Only days before Mr. Rajapaksa's comment, British television aired a video that apparently showed soldiers killing unarmed, naked, and blindfolded Tamils – which would constitute a serious violation of international law – during the last and bloodiest phase of the war.
The footage was obtained by Journalists for Democracy in Sri Lanka, an organization made up of several dozen expatriate Sri Lankan journalists, which said the film was taken by a Sri Lankan soldier in January using his mobile phone.
The government has said the footage is "doctored." But Philip Alston, the UN's special rapporteur on extrajudicial, summary or arbitrary executions, has said he hoped the UN would open an investigation into the video.
Less dramatic but equally important, the government is also failing to develop a long-promised political settlement for the Tamils.
That settlement – which is included in the country's Constitution and widely accepted as a vital condition for peace – involves giving Tamils some measure of regional devolution.

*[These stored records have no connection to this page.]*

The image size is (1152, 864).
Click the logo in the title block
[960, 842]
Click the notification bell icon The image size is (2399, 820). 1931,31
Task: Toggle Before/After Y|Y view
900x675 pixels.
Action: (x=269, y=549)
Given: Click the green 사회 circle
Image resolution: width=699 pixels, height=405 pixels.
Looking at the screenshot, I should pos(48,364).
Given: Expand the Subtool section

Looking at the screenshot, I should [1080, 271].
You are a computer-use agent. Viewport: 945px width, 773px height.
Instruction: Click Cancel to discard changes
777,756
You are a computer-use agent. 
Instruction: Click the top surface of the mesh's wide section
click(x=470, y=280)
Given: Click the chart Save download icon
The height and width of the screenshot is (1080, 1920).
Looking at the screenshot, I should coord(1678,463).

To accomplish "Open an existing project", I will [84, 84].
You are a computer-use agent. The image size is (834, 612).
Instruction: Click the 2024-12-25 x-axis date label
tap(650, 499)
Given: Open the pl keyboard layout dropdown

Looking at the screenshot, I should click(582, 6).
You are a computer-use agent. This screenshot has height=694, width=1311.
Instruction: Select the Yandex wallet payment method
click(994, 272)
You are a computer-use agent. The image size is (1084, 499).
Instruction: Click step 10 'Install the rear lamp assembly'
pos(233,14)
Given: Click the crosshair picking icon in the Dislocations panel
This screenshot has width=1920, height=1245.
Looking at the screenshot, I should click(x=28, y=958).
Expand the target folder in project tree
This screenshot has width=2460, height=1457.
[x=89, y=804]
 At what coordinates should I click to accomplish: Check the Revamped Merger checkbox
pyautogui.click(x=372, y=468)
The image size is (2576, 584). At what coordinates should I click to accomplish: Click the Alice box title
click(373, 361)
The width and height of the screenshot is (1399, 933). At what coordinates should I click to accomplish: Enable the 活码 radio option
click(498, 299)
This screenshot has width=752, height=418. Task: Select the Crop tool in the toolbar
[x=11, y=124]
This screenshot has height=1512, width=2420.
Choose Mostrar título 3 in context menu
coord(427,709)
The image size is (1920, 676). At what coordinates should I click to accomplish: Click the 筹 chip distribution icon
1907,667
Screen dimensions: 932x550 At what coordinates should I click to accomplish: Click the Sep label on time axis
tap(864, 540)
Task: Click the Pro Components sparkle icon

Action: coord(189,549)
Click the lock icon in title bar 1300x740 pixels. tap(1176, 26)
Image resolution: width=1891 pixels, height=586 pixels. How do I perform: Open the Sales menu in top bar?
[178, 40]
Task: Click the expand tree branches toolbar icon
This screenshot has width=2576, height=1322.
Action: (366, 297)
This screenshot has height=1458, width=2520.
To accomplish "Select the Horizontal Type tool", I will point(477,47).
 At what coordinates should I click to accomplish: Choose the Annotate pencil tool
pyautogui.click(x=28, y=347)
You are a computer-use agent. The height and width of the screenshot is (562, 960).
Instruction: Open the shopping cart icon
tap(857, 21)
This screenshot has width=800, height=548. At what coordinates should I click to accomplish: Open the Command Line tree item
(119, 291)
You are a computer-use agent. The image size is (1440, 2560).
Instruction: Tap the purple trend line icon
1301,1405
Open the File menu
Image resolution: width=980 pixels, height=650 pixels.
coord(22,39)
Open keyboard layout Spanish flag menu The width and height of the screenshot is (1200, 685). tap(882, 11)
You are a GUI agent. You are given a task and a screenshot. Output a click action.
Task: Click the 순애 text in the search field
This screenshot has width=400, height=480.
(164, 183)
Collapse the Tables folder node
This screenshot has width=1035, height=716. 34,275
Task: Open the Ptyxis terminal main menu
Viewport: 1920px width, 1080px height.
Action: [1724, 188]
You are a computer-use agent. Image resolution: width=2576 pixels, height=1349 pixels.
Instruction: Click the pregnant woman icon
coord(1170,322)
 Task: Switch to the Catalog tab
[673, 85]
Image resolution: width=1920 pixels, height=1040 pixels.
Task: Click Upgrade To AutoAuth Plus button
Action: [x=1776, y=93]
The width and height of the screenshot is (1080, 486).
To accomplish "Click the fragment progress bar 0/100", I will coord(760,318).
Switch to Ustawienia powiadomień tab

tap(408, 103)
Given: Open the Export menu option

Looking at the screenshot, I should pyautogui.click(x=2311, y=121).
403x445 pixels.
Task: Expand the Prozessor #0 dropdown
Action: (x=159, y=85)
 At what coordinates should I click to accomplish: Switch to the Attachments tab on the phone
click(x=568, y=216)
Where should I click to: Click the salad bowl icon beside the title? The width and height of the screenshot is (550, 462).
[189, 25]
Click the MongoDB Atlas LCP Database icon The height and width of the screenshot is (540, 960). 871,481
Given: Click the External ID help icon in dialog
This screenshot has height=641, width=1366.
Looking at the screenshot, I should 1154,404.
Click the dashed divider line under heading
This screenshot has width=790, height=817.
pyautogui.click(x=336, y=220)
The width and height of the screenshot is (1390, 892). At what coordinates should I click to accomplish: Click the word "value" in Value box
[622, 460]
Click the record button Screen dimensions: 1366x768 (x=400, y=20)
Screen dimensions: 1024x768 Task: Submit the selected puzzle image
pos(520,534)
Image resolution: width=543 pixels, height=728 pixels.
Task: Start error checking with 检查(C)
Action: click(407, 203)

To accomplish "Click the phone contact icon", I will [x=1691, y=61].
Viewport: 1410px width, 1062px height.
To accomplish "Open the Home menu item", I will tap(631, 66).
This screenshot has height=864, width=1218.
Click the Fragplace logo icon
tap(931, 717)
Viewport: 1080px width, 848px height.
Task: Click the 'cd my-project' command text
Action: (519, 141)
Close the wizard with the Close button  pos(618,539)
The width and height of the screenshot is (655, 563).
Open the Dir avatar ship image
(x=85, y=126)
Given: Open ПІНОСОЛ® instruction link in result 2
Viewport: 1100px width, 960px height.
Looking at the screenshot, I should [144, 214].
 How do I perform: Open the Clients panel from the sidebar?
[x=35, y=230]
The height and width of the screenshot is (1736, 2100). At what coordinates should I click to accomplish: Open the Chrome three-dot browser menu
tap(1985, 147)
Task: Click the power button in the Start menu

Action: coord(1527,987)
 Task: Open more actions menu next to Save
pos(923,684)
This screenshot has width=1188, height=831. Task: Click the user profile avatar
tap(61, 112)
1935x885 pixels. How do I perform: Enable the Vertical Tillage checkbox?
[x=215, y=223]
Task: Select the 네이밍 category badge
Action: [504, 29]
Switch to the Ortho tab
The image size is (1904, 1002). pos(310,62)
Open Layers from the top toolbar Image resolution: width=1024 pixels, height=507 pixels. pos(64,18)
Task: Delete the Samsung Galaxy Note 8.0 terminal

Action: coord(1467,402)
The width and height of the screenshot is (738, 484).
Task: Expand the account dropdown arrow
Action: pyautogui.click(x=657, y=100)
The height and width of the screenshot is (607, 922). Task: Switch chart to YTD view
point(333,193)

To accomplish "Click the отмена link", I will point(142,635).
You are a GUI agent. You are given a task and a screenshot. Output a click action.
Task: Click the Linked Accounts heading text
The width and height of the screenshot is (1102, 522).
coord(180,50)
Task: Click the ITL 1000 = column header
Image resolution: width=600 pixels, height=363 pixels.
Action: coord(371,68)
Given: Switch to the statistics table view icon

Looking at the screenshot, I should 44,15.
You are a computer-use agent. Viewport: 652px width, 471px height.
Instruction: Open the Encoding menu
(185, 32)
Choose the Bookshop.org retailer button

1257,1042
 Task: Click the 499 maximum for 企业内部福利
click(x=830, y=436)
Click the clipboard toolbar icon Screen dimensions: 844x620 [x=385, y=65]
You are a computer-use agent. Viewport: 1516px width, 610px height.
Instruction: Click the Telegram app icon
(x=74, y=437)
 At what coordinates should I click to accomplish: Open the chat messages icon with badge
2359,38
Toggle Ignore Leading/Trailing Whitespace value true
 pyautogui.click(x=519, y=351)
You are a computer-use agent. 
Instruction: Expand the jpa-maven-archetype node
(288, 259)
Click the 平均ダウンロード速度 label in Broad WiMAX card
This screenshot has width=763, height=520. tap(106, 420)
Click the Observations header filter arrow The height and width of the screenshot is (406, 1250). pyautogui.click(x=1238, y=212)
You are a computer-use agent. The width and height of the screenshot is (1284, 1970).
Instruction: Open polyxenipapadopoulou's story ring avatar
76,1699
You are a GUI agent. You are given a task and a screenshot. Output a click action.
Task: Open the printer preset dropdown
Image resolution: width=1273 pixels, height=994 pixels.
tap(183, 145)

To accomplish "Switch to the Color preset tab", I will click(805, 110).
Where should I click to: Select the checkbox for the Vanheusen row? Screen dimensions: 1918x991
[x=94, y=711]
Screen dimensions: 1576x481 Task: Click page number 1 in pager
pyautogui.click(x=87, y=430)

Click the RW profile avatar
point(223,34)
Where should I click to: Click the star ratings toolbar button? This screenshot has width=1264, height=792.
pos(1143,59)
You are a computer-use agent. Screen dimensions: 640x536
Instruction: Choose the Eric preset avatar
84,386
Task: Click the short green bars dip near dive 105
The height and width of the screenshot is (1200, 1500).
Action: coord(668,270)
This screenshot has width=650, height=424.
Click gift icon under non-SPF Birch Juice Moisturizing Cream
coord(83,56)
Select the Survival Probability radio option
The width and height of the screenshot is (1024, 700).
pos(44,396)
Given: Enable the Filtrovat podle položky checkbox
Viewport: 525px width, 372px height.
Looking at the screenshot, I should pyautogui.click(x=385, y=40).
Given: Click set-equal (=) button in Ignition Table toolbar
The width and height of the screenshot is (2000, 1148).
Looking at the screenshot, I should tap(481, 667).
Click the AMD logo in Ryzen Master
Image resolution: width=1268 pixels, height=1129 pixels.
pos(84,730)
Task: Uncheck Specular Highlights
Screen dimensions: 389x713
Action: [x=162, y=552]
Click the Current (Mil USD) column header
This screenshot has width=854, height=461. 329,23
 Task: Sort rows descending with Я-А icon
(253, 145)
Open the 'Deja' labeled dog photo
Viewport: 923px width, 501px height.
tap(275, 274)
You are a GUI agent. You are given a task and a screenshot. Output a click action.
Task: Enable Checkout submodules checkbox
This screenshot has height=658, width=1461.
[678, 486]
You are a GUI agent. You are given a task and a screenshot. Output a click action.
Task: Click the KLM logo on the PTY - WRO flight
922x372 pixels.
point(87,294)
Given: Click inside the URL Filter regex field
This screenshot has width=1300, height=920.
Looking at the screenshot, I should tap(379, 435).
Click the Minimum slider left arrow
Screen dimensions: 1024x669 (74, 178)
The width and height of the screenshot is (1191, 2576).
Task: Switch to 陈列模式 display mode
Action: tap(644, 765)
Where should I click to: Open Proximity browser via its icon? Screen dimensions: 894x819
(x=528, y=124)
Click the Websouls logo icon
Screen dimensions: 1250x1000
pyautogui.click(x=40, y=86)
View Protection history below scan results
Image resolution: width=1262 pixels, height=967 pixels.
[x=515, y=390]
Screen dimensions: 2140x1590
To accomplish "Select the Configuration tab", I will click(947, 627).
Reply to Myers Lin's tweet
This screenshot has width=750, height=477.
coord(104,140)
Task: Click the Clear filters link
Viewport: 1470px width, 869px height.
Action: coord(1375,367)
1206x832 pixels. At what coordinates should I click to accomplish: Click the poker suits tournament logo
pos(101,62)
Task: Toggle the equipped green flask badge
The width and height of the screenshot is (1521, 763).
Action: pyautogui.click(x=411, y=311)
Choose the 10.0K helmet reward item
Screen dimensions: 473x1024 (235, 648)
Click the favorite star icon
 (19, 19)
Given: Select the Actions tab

But Rajapaksa said recently he would delay that solution until after his reelection, which may happen next year.
It is not surprising that Rajapaksa feels no sense of urgency. An ardent Sinhalese nationalist, his popularity ratings have soared since the Tigers were vanquished. The government has said the economy is expected to grow by 5 percent this year – double what was previously expected, after the International Monetary Fund agreed to a $2.6 billion loan. And tourist numbers are beginning to pick up.
Nor is Rajapaksa is likely to be swayed by international pressure. Sri Lanka is expected to lose a valuable trade concession granted by the European Union after it failed to meet its terms, which include stipulations on human rights. But Sri Lanka has forged friendships with other parts of the world, including China, Libya, and Pakistan, thus reducing its economic dependence on Europe and the US.
In the end, says Mr. Perera, the only thing likely to change the government's behavior is democracy. As more elections are held in Tamil-heavy areas once ruled by the LTTE, the government, "will need to build up Tamil votes," he says. "At the moment the government does not see the price it will have to pay [for its treatment of the Tamils] but it will have to pay – and that, we hope, will make it change."